05 mai

Eu Withdrawal Agreement Key Points

The withdrawal agreement between the United Kingdom and the European Union has been widely discussed in recent years. Since Britain voted to leave the EU in 2016, negotiations over the terms of this withdrawal have been ongoing. Here are some key points to understand about the EU withdrawal agreement:

1. Transition period: The agreement provides for a transition period until the end of 2020. During this period, the UK will continue to follow EU rules and regulations while negotiations continue on the future relationship between the two parties. This transition period has since been extended to December 31, 2021.

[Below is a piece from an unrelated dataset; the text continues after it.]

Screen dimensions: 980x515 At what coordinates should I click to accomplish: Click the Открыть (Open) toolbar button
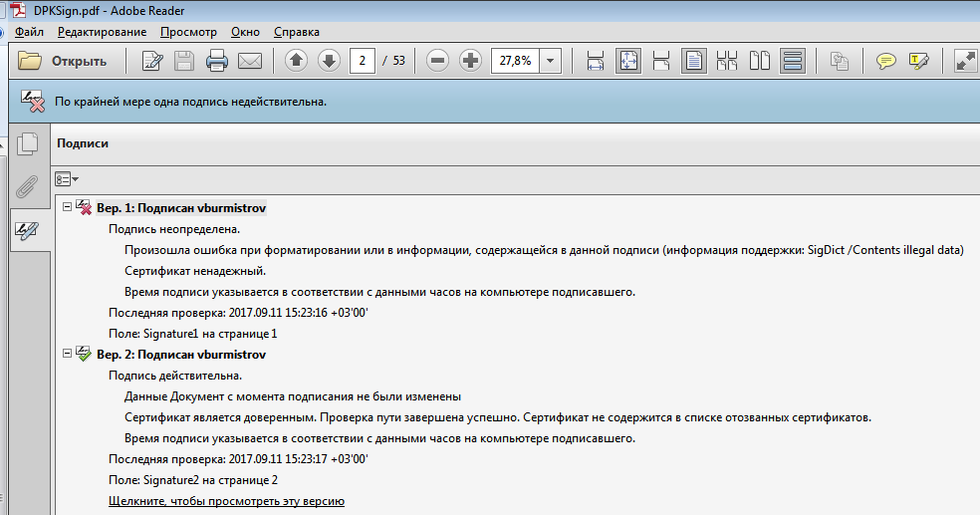pos(63,61)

2. Divorce bill: The UK has agreed to pay a financial settlement to the EU to cover its outstanding commitments and liabilities. The exact amount has been estimated to be around £39 billion.

3. Citizens` rights: The agreement outlines the rights of EU citizens living in the UK and UK citizens living in the EU. These rights include the ability to continue living and working in their respective locations and retaining access to certain benefits.

4. Northern Ireland: A major issue during the negotiations has been how to handle the border between Northern Ireland, which is part of the UK, and the Republic of Ireland, which is an EU member state. The agreement provides for a « backstop » arrangement that would keep Northern Ireland aligned with some EU rules if a new trade deal between the UK and EU cannot be reached.

5. Future trade: The agreement provides a framework for future trade negotiations between the UK and the EU. The two parties will aim to negotiate a free trade agreement, but the details of this agreement will not be finalized until after the transition period has ended.

It is important to note that the withdrawal agreement is not the final deal between the UK and the EU. Rather, it is a framework for negotiations on the future relationship between these two entities. As negotiations continue, keep an eye on how these key points are addressed and how they may impact the UK and the EU moving forward.